Seamans also proposed an additional option of converting the LM&SS to scientific exploration of the Moon, presumably for an Apollo mission after the initial lunar landing. The problem with Seamans’ proposal is that it still would have required revealing the existence of the LM&SS and its powerful optics system, raising potentially embarrassing questions about the nation’s top secret reconnaissance program. Presumably, in addition to the LM&SS hardware, NRO and NASA officials had drafted a cover story and procedures for revealing the existence of the camera system. Intelligence community officials were uncomfortable with any public acknowledgement even of the existence of satellite reconnaissance, and would have been completely opposed to revealing any information on satellite cameras that was not vital to the success of Apollo.

In the meantime, Lunar Orbiter 3 had flown in February and Lunar Orbiter 4 had flown in May and both returned useful pictures. By summer 1967, the Apollo Program Office concluded that the Lunar Orbiter and Surveyor landing missions had provided sufficient data for a manned landing and the Lunar Mapping and Survey System was therefore unnecessary.

There was an additional problem: Kodak was discontinuing the KH-7 camera system in favor of the upgraded KH-8. The first KH-8 had flown in July 1966. The last KH-7 launched in June 1967. With the KH-7 retired, any work on KH-7 derived camera systems like that used for the LM&SS would have had to bill all the costs to the LM&SS, meaning NASA’s costs would have risen substantially. So on July 25, 1967, Seamans informed senior NASA officials that he planned on canceling LM&SS. But he waited until after the successful launch of Lunar Orbiter 5 before informing the NRO of his decision.

Unlike other proposals for use of Apollo hardware, the Lunar Mapping and Survey System was a plan for a real series of missions and resulted in the production of actual hardware.

Seamans ordered that the classified hardware produced for the LM&SS be placed in storage awaiting further decision on what to do with it. This consisted of “four units in various stages of development,” according to Mitchell. Apparently somebody at JPL later proposed that the camera system be carried on lunar landing missions, but the system was simply too big and heavy to be carried with any mission that included a lunar lander.

The article also raises an interesting question about the Lunar Orbiter program. Specifically, was the contract competition rigged? Several companies competed to build the spacecraft, each of them proposing a spacecraft/camera combination. Boeing, which had no prior space experience, won the contract. But the competition was held after NASA and the NRO signed an agreement to share the technology from an obsolete Samos reconnaissance satellite. Did this agreement result in Boeing gaining access to classified and proven camera technology whereas the other competitors did not?

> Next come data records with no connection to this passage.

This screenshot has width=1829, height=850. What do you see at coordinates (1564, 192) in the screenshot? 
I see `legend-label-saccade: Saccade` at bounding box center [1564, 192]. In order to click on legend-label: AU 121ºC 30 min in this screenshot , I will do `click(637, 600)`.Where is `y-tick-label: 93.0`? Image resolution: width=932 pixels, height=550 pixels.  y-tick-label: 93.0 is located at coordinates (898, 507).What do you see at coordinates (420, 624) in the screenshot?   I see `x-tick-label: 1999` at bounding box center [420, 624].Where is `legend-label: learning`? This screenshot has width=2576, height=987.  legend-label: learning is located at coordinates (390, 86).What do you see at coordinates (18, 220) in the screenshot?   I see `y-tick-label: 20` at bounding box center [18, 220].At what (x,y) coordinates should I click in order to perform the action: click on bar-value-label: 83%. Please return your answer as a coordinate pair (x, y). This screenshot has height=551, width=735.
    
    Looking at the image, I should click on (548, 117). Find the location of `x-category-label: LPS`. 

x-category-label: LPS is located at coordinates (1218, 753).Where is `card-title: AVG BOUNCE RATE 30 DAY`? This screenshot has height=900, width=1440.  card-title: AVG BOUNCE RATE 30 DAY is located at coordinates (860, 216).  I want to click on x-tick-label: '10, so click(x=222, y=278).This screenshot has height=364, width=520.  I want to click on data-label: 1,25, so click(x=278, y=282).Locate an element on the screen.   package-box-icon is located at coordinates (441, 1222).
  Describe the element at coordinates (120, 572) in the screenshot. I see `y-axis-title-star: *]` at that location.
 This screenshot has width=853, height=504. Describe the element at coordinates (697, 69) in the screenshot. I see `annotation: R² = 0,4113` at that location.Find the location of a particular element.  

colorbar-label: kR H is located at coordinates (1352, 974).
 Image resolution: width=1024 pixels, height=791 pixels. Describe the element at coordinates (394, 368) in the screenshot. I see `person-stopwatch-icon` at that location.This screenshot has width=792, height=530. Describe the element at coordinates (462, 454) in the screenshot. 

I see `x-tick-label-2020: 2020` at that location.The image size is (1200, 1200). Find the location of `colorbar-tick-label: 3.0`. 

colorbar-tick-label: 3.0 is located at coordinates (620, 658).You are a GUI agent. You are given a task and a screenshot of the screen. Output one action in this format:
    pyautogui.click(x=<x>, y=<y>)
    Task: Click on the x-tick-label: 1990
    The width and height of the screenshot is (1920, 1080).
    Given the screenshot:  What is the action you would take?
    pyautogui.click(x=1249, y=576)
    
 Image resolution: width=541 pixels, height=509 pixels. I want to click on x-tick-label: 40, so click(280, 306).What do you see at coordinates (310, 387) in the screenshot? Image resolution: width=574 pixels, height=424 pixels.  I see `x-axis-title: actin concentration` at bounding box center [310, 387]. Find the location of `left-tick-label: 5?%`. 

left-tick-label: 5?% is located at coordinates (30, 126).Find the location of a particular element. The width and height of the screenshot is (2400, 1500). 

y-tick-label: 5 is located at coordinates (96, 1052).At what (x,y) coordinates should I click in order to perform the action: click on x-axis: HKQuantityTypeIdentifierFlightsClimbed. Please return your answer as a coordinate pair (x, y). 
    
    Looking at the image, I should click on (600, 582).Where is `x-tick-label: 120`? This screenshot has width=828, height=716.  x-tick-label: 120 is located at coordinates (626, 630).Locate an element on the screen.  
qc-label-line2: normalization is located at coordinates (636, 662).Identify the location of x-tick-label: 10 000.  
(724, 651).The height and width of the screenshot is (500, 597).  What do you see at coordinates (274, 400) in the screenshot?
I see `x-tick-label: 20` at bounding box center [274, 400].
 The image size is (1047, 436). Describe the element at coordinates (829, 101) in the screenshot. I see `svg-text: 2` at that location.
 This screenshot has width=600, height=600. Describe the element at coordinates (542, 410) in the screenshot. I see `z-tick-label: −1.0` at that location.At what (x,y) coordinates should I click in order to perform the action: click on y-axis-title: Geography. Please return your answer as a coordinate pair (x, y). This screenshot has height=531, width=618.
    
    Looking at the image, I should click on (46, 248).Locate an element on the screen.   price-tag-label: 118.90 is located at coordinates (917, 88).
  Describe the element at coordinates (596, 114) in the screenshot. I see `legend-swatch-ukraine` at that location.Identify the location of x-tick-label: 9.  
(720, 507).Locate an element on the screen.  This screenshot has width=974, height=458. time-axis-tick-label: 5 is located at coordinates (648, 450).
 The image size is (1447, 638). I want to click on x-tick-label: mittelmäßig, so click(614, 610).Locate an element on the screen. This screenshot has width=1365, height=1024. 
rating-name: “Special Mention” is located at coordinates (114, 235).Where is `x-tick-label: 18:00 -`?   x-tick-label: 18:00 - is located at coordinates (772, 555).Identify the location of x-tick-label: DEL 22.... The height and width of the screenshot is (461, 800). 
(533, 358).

NASA explored a number of potential Apollo missions during the mid-1960s as part of the Apollo Applications Program and studies known as Apollo X. But those were paper studies. The real difference is that the Lunar Mapping and Survey System was a plan for a real series of missions and resulted in the production of actual hardware. What happened to that hardware remains classified. The hardware was highly sensitive. At least initially it would have been stored by the contractor, either Lockheed or Kodak. But contractors do not store equipment for free, and at some point NASA probably either transferred the remaining LM&SS hardware to the NRO, or ordered it destroyed. Even if it was transferred to the NRO it probably did not survive, for the NRO apparently destroyed other major pieces of classified hardware.

But what this new information reveals is that forty-one years after the Moon landing, the story of Apollo is far from complete—Apollo still has its secrets.